In 1899, the constant b (that is, h) did not yet have any quantum theoretical significance, having been introduced merely in order to derive Wien's formula for the energy distribution in the black-body spectrum. However, Planck had previously described this constant as universal. During the six years of his efforts to solve the problem of the equilibrium between matter and radiation, he clearly understood the fundamental, universal character of the sought-for spectral distribution.
It was perhaps this universal character of the new constant that stimulated Planck, in that same paper of 1899, to consider a question that was not directly connected with the paper's main theme. The last section of the paper is entitled "Natural Units of Measure" ["Natürliche Maasseinheiten"]. Planck noted that in all ordinary systems of units, the choice of the basic units is made not from a general point of view "necessary for all places and times," but is determined solely by "the special needs of our terrestrial culture" (Planck 1899, p. 479). Then, basing himself upon the new constant h and also upon c and G, Planck suggested the establishment of
"units of length, mass, time, and temperature that would, independently of special bodies and substances, necessarily retain their significance for all times and all cultures, even extraterrestrial and extrahuman ones, and which may therefore be designated as natural units of measure." (Planck 1899, pp. 479-480)
[...]The quantum-gravitational meaning of the Planck values could be revealed only after a relativistic theory of gravitation had been developed. As soon as that was done, Einstein pointed out the necessity of unifying the new theory of gravitation with quantum theory. In 1916, having obtained the formula for the intensity of gravitational waves, he remarked:
"Because of the intra-atomic movement of electrons, the atom must radiate not only electromagnetic but also gravitational energy, if only in minute amounts. Since, in reality, this cannot be the case in nature, then it appears that the quantum theory must modify not only Maxwell's electrodynamics but also the new theory of gravitation." (Einstein 1916, p. 696).
For two decades after Einstein pointed out the necessity of a quantum-gravitational theory in 1916, only a few remarks about this subject appeared.
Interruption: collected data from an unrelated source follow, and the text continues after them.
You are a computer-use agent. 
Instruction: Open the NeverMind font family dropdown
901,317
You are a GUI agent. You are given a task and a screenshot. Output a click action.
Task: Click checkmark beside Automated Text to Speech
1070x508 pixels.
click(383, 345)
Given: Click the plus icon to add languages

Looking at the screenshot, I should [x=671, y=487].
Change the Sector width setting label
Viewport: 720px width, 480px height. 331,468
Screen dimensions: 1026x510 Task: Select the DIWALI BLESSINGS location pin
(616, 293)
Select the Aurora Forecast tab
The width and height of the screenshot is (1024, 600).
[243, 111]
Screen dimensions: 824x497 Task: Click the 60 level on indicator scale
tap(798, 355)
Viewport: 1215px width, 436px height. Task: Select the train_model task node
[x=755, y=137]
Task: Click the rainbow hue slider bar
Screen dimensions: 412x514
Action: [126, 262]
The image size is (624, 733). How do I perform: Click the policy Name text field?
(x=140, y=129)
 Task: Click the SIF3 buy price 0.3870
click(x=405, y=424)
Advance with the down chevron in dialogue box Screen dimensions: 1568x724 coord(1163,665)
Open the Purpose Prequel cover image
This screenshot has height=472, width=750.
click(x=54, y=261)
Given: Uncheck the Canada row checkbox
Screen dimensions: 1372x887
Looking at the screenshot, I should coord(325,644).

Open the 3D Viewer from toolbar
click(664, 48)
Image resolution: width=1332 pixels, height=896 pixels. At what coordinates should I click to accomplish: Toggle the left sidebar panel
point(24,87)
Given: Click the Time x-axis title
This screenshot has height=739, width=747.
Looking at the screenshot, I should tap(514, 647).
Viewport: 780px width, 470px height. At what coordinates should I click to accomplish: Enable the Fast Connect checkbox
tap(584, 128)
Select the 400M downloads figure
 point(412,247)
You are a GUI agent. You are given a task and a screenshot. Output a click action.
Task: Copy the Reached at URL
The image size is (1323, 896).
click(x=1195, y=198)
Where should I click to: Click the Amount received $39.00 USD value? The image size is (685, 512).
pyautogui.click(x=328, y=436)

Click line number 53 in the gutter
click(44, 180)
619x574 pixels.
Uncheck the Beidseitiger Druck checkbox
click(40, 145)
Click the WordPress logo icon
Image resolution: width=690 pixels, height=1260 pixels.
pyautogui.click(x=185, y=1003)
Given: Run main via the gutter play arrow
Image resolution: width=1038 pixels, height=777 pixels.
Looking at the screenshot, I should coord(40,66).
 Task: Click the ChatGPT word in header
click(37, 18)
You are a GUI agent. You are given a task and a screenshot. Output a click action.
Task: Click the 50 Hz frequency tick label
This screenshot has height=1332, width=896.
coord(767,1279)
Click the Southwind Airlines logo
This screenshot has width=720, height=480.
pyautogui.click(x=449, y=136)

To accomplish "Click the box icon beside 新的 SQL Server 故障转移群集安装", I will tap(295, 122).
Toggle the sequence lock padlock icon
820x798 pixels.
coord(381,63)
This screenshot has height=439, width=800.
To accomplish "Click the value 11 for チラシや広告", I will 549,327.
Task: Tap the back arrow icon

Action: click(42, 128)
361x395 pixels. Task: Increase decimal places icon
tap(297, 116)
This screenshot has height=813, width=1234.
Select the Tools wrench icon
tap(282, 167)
There were too many other more pressing theoretical problems (including quantum mechanics, quantum electrodynamics, and nuclear theory). And, the remarks that were made were too superficial, which is to say that they assumed too strong an analogy between gravity and electromagnetism. For example, after discussing a general scheme for field quantization in their famous 1929 paper, Heisenberg and Pauli wrote:
"One should mention that a quantization of the gravitational field, which appears to be necessary for physical reasons, may be carried out without any new difficulties by means of a formalism wholly analogous to that applied here. (Heisenberg and Pauli 1929, p. 3)"
They grounded the necessity of a quantum theory of gravitation on Einstein's mentioned remark of 1916 and on Oskar Klein's remarks in an article of 1927 in which he pointed out the necessity of a unified description of gravitational and electromagnetic waves, one taking into account Planck's constant h.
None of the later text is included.